<<<<

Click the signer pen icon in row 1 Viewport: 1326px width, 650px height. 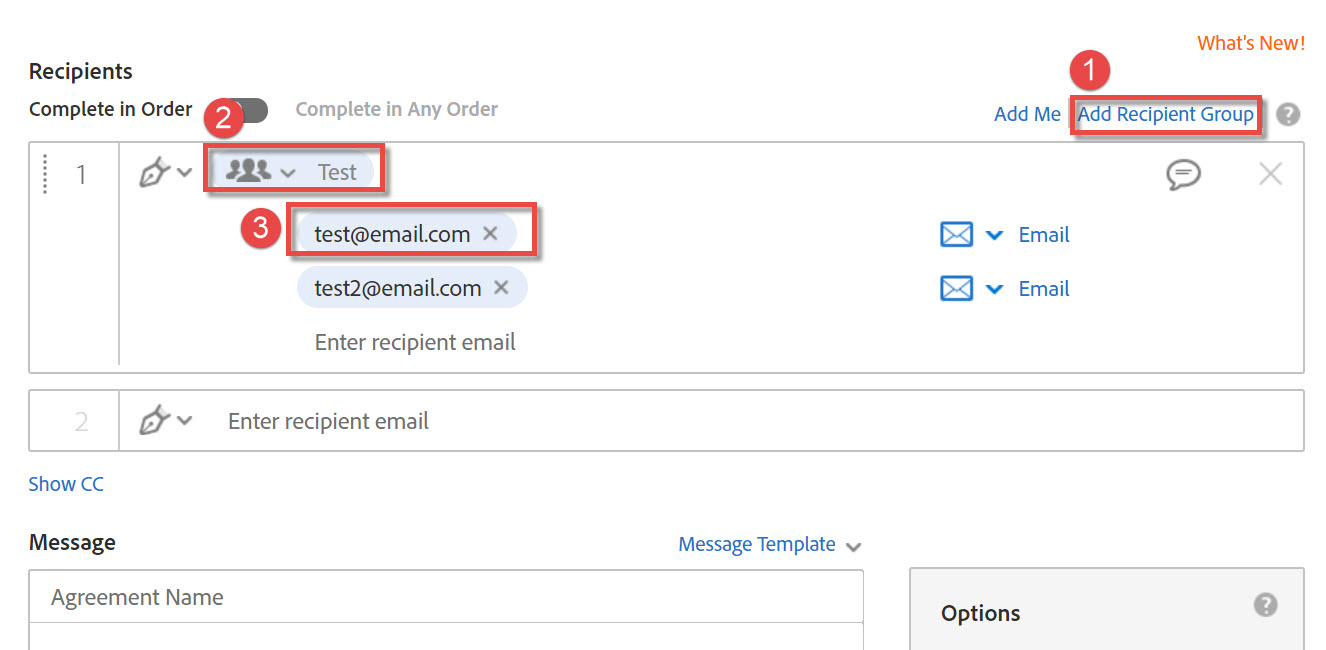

>>>>
<<<<

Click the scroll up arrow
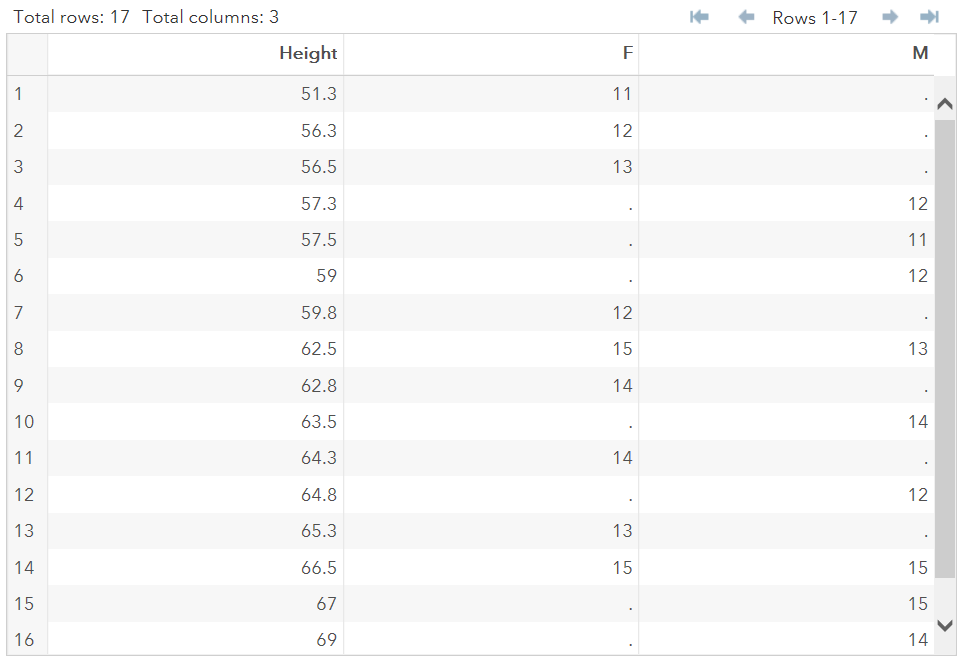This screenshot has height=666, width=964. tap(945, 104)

>>>>
<<<<

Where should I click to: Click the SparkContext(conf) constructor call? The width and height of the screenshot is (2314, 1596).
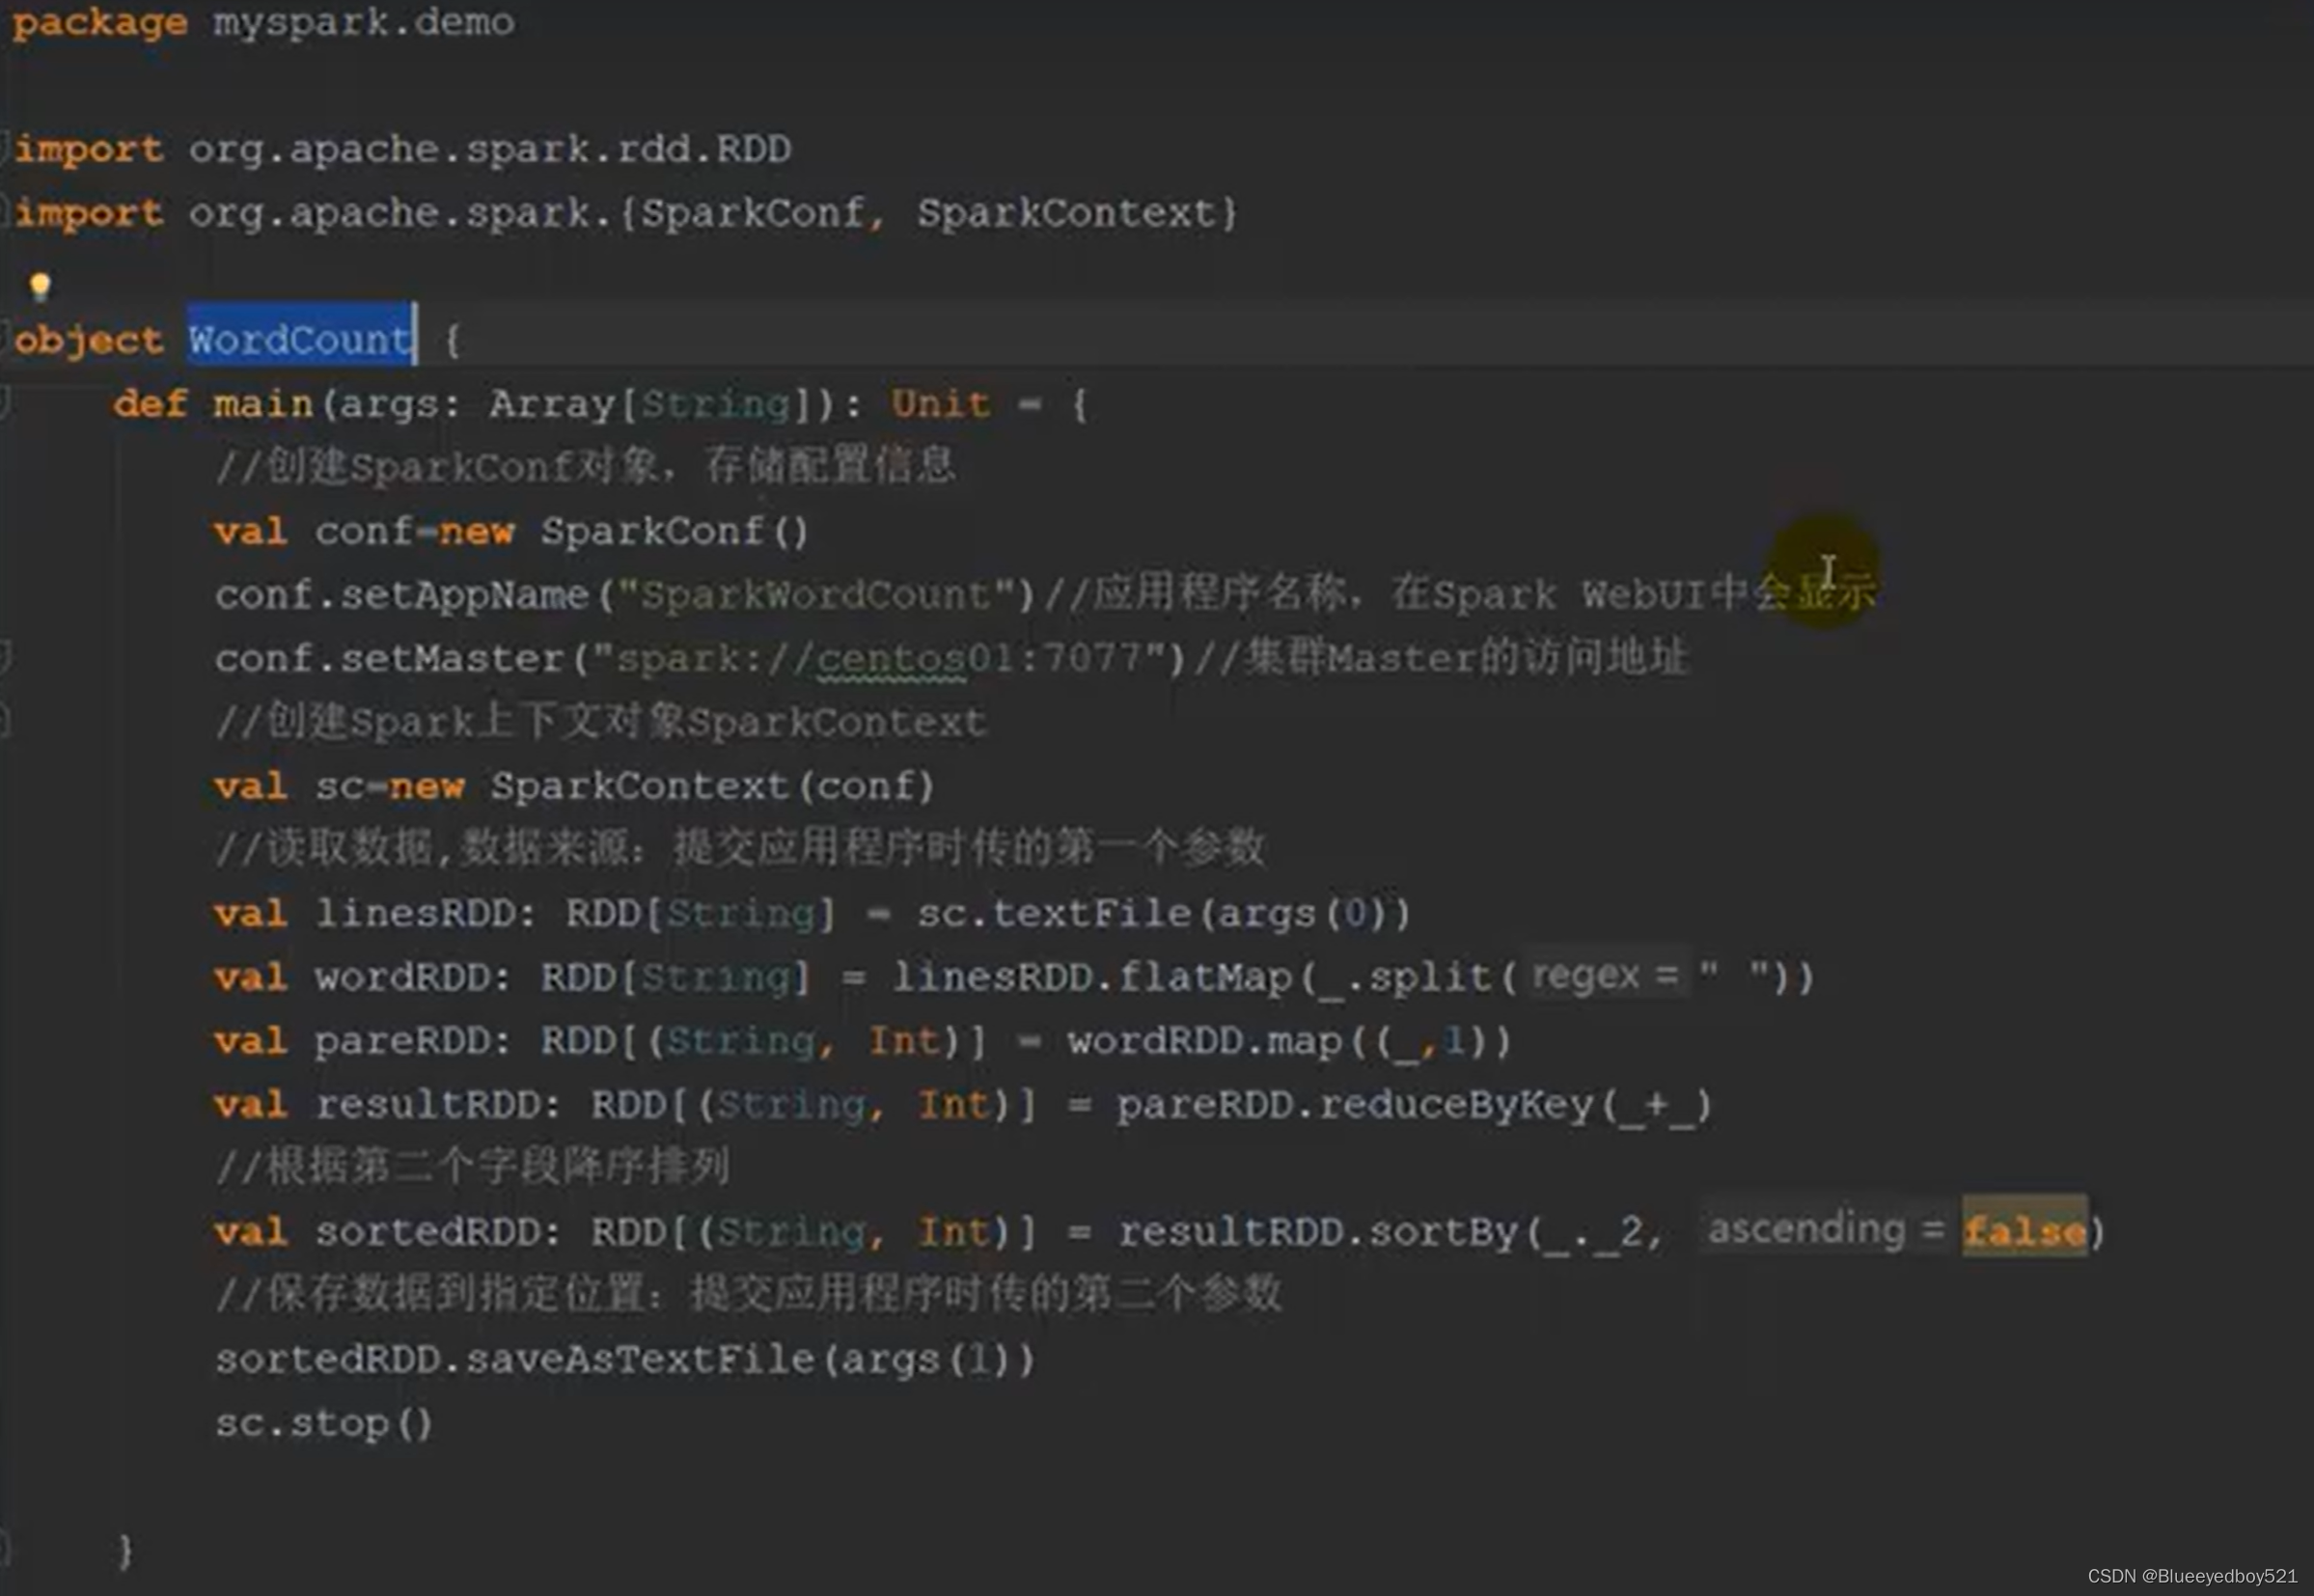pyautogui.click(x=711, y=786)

>>>>

### PROMPT
Transcribe the material from the line with "Where should I" up to and including the line with "pyautogui.click(x=711, y=786)", leaving out any pictures.

### EXERCISE ANSWER
Where should I click to: Click the SparkContext(conf) constructor call? The width and height of the screenshot is (2314, 1596).
pyautogui.click(x=711, y=786)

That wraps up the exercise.